Belém - Prepare o paladar e entregue-se a variados sabores com toques bem especiais herdados da culinária indígena. Pratos como o pato no tucupi e o tacacá são bem fortes. Então, comece com a exótica maniçoba, conhecida como feijoada paraense.
A aparência não é das mais agradáveis, mas o sabor é muito bom. Ela é preparada com folhas de mandioca, que são altamente venenosas e passam por um demorado (são sete dias) processo para eliminar o veneno. Geralmente ela é preparada em forno a lenha e leva muitos temperos paraenses. De dar água na boca.
Embora seja um dos mais famosos pratos regionais, o pato no tucupi não agrada muito aos iniciantes. Ao forno, ele é servido imerso em tucupi (um líquido extraído da mandioca) e com folhas de jambu (que deixam a sensação de dormência nos lábios). Por ser sinônimo de fartura, o pato é preparado pelas famílias em datas especiais como Natal e Círio de Nazaré, entre outros.
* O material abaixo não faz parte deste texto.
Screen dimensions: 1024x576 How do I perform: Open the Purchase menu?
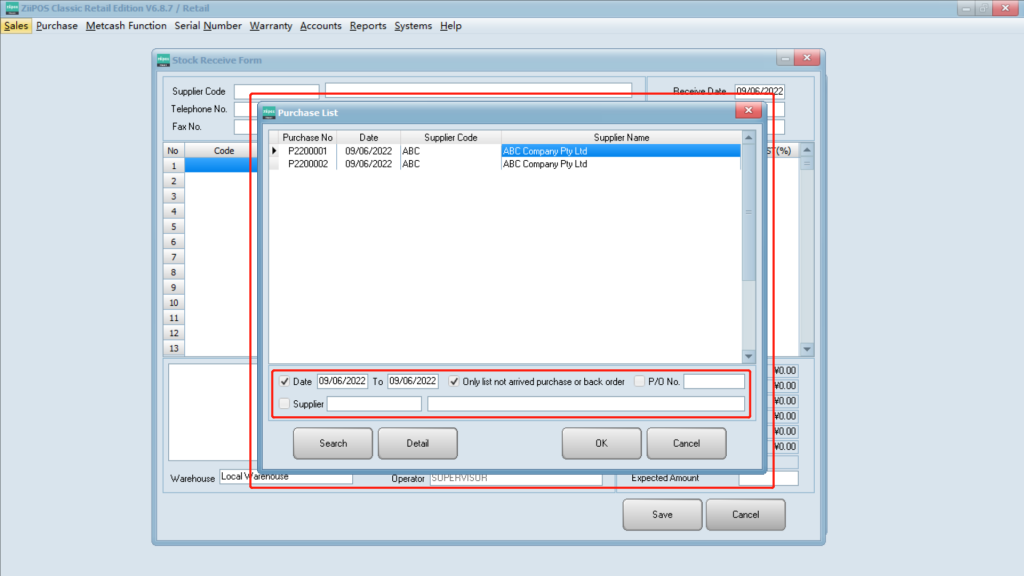pos(56,26)
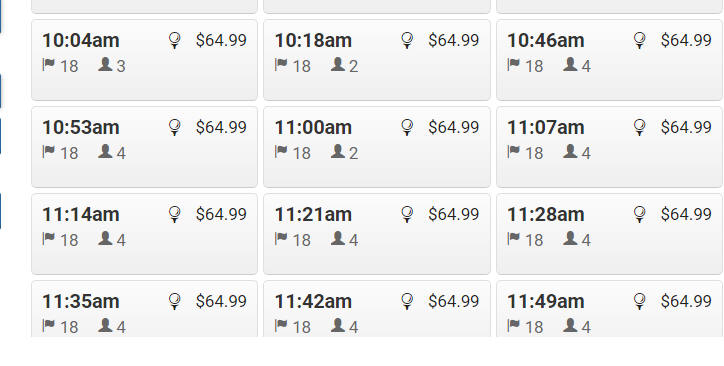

Numa breve circulada pela cidade, certamente é possível se deparar com barracas de comida típica. Uma delas é o tacacá, sopa que mistura goma de tapioca, tucupi, jambu e camarão seco, e que é servida bem quente numa cuia. Outra especialidade que não pode passar batida é o vatapá, também vendida na rua.
Diferentemente da receita baiana, a versão paraense não leva peixe nem amendoim nem castanha-de-caju. É feita com o caldo das cabeças e das cascas de camarão (acredite!) misturado com folhas de alfavaca, chicória, alho e cheiro-verde e servida com arroz branco, folhas de jambu cozidas e camarões secos.
A conhecida castanha-do-pará é bem nutritiva e usada no preparo de pratos doces e salgados e até na fabricação de cosméticos. Em sua terra natal, ela é encontrada nas casas de produtos regionais e vendida por litro. Outro badalado e saboroso fruto da terra é o cupuaçu. Saborosíssimos sorvetes, sucos, bombons e licores são preparados com ele.
Nas versões doce e ácida, o bacuri é outro fruto que combina com tudo. Dá ótimos sorvetes, sucos, compotas e até cerveja. Duvida? Confira no Amazon Beer, bar que fica na belíssima Estação das Docas e onde também é fabricada a cerveja servida na casa. Toda terça-feira, das 18 às 20 horas, há happy hour em que os clientes pagam R$ 18,00 e bebem à vontade. Eles também servem pratos de frango, carne e camarão grelhado, além de petiscos. À noite tem um palco rolante suspenso pelo teto onde são apresentados shows de música ao vivo.
A poucos metros da cervejaria fica uma sorveteria. Há mais de 50 sabores, como bacaba, carimbó, mucuri, cairu, taperebá, castanha e até queijo. Só não deixe de provar o de açaí e o de tapioca.
Além da bela vista para a Baía do Guajará, a Estação das Docas oferece opções de restaurantes com especialidades nas cozinhas regional, italiana e oriental, além de frutos do mar. Há para todos os bolsos e gostos.
Quem prefere points frequentados pelos nativos deve ir à Casa da Peixada, na Travessa 14 de Março. Bem simples, tem como o carro-chefe tucunaré e pirarucu na brasa e churrasco de peixe, sempre acompanhados por arroz, feijão e vinagrete. Gasta-se, em média, R$ 30,00 em duas pessoas. Já quem quer curtir um clima romântico, o endereço é o Boteco das 11, na Casa das Onze Janelas. O ambiente é convidativo com luz de velas à mesa e o cardápio, bem variado. (C.V.)